Sometimes preaching morality is, as you'd expect, the moral thing to do. The English 19th anti-slavery movement affords an example. There is a clear and direct link from Josiah Wedgwood's moralising to England's abolition of slavery.
There's also useless moralizing. Many find it in the pronouncements of the UN, the West, or for that matter Russia on Syria. Condemning this or that, expressing outrage, is widely understood to have done no good at all. Some go further. They say the moralizing has actually made things worse, for instance by buying time for Assad. But I have yet to hear an explicit claim that, if the facts are as alleged, this moralizing is actually immoral. Why not? If a voluntary action makes things worse, what else can be said? Moralizing can indeed be immoral.
What then of moralizing about the FSA - I don't mean face-to-face criticism of wrong-doing, but a public dressing-down? Some of the most bitter opponents of Assad almost jump at the chance to condemn the only people who have any chance of stopping his atrocities. The FSA violates human rights! it executes people! it's brutal! it's 'dangerous'!
====
▸ Your tasks:
(a) In the passage on moralizing, whose moralising is said to have a clear and direct link to England's abolition of slavery?
(b) Carry on the passage on moralizing from its final sentence.

▸ Data for review:
====
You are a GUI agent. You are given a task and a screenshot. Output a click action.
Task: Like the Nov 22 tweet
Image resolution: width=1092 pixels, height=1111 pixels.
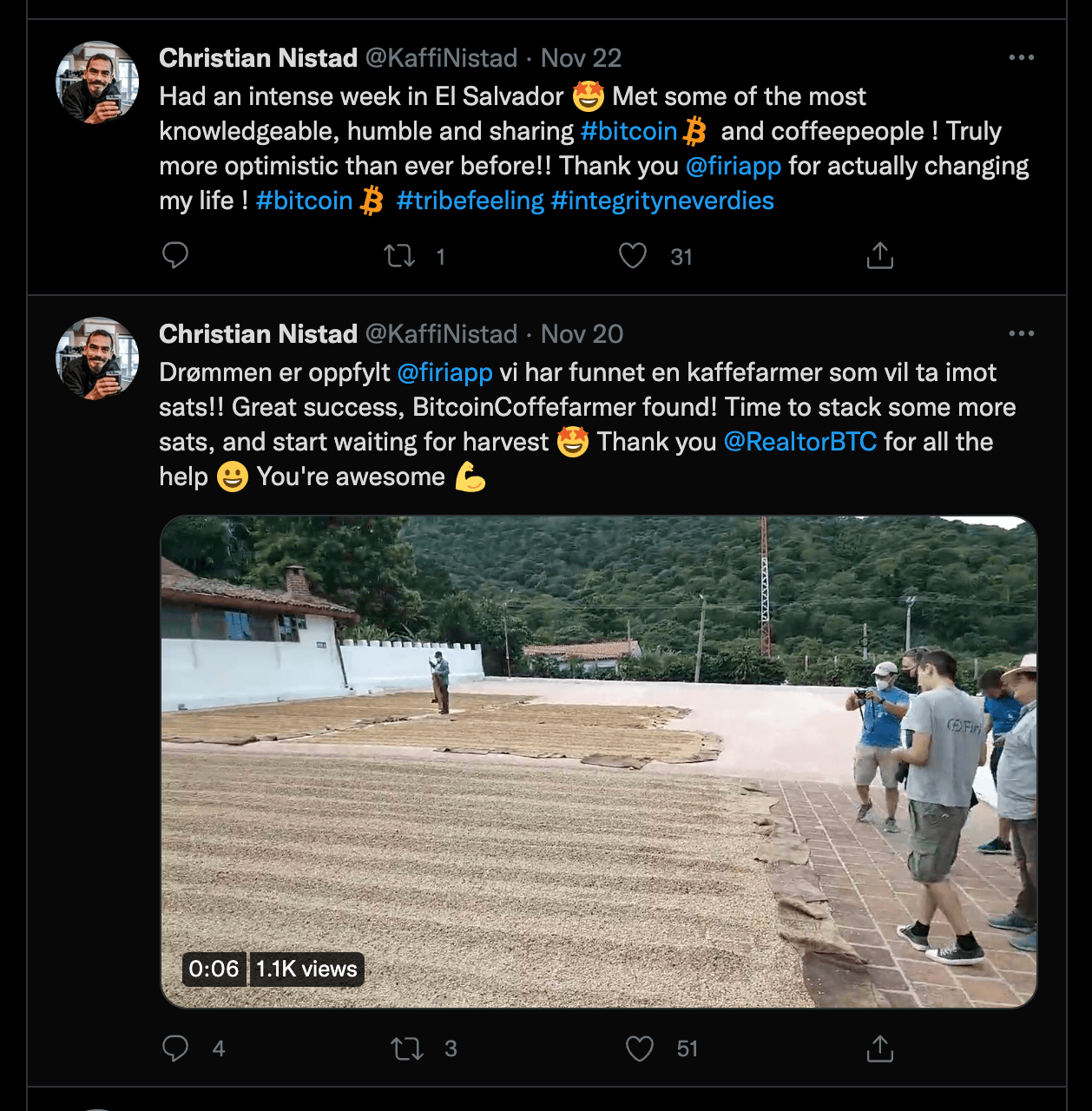click(633, 256)
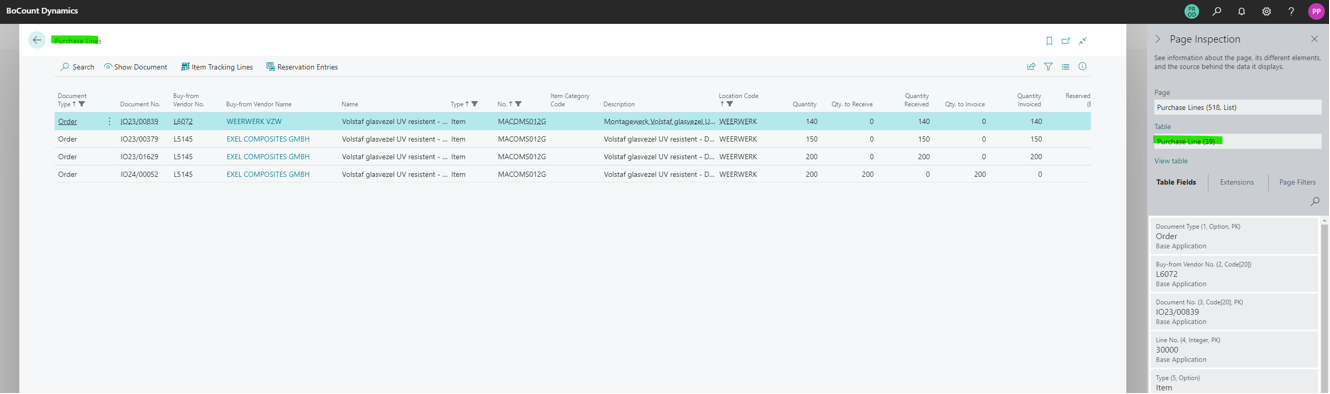Image resolution: width=1330 pixels, height=394 pixels.
Task: Switch to the Extensions tab
Action: click(x=1237, y=182)
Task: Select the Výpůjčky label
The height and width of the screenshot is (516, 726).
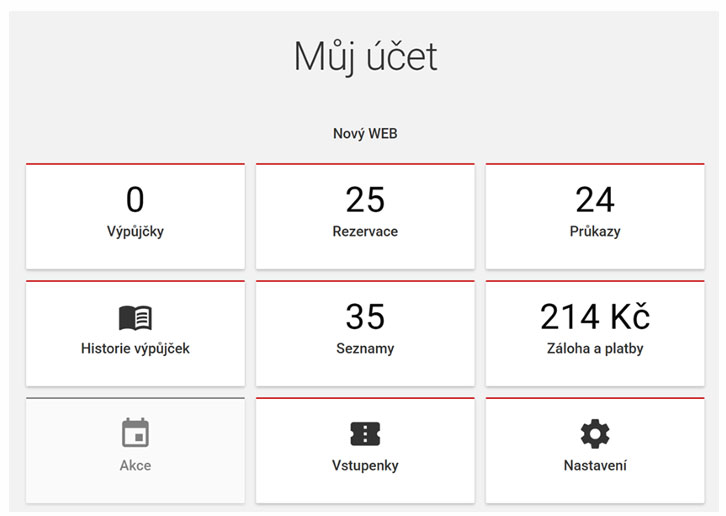Action: (135, 232)
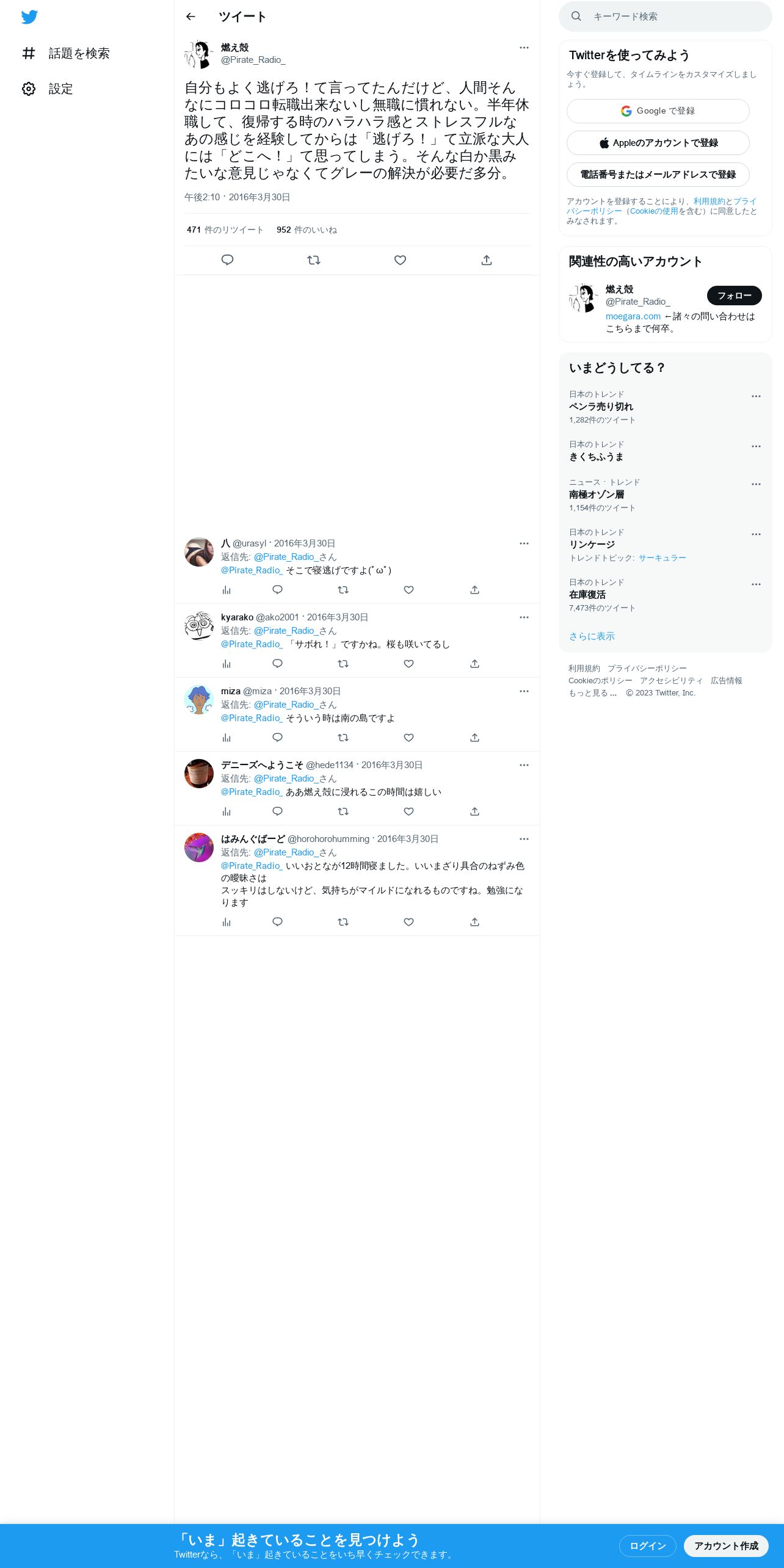
Task: Go back with the arrow icon
Action: 191,16
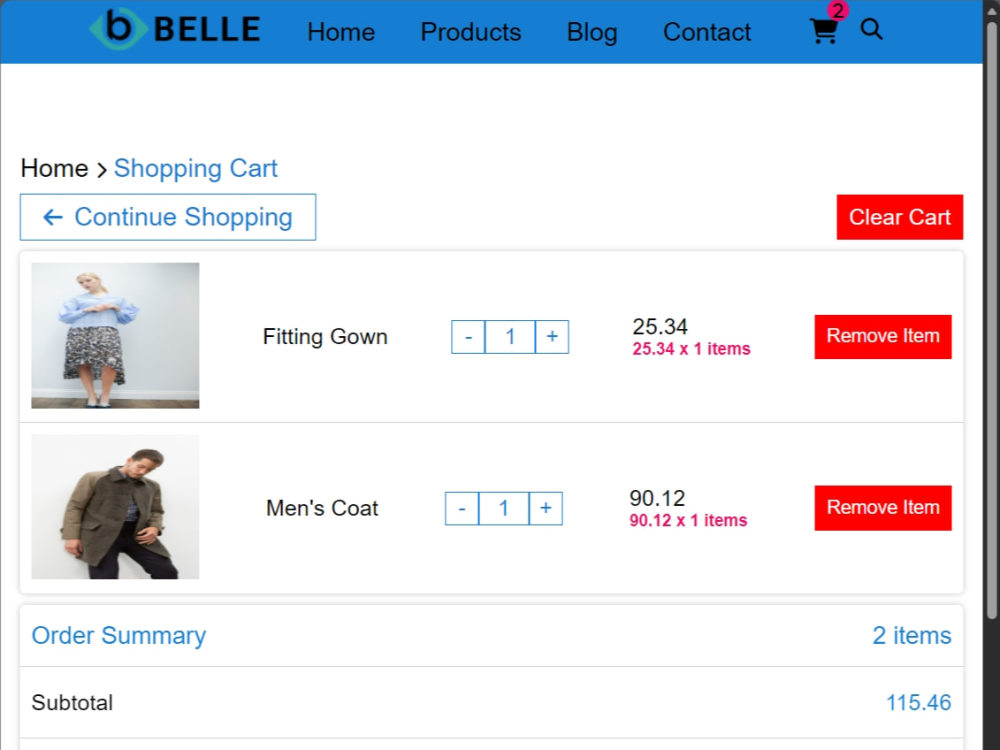The height and width of the screenshot is (750, 1000).
Task: Open the Fitting Gown product thumbnail
Action: (115, 335)

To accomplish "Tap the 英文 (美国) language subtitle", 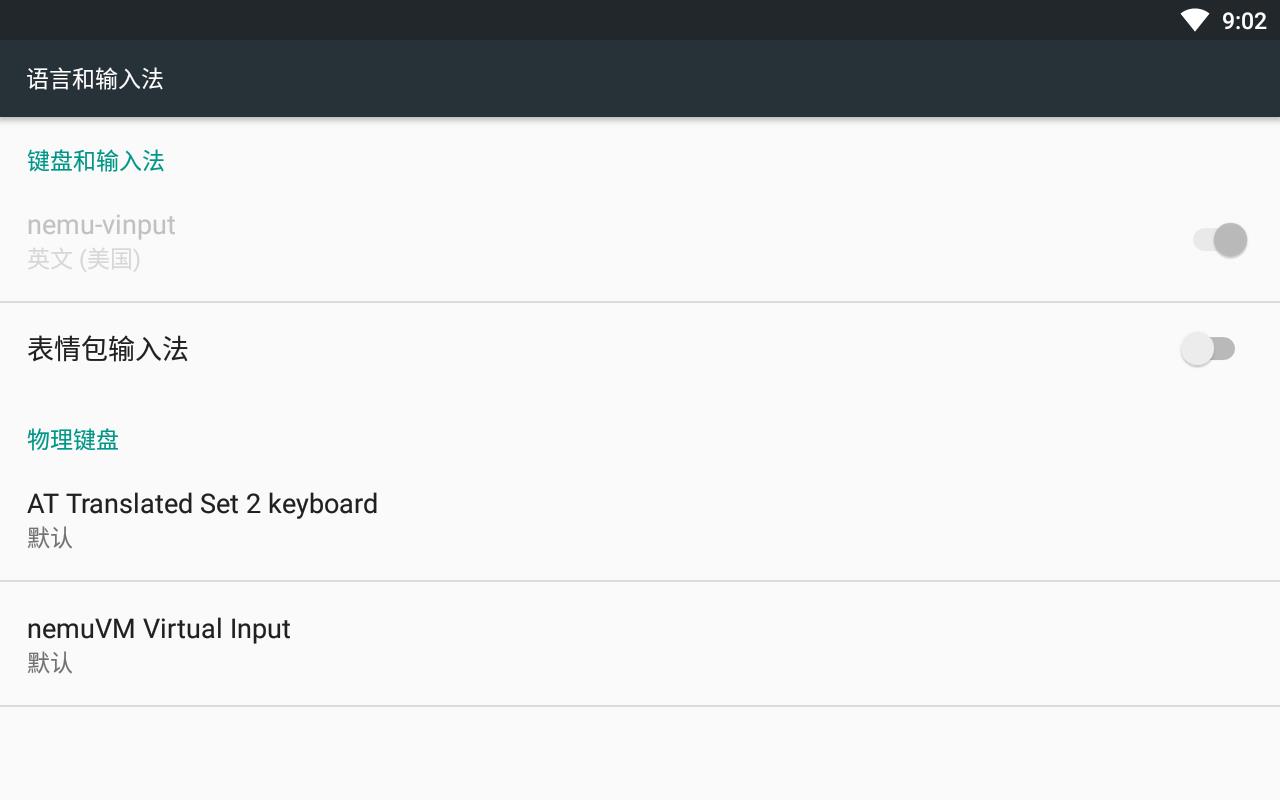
====
▸ Task answers:
(a) Josiah Wedgwood's.

(b)
If the FSA were behaving like Assad - torturing the wounded in their hospital beds, mutilating and raping children, gouging out eyes, setting fire to living flesh - these condemnations would be welcome. Many resistance movements have matched the brutality of their enemies. Maybe moralizing about such atrocities would make things better, and could hardly make them worse. But that's not the current situation, and that's not what drives moralizing about the FSA.
Some people, of course, moralize about the FSA because they support Assad. But what about the opponents of Asad who moralize in the same vein? These people, in many cases, don't know what it is to make a choice in terrible times. Their moralizing isn't just some salutary moment of neutrality that shines a light on wrongdoing. It's a real choice with real effects. It can do more harm than good. If so, the choice to moralize is immoral.
There are abstract cases where neutrality is really neutral in its effects. I don't chose to support any Olympic team. So what? it would make no difference if I did. If I don't join in a game, it makes no difference as long as there are equally effective or ineffective people willing to play. But where Syria is concerned, any choice, if effective, helps one side or another. This includes the choice to express outrage over FSA human rights violations, and even more, to condemn or denigrate the FSA for these acts.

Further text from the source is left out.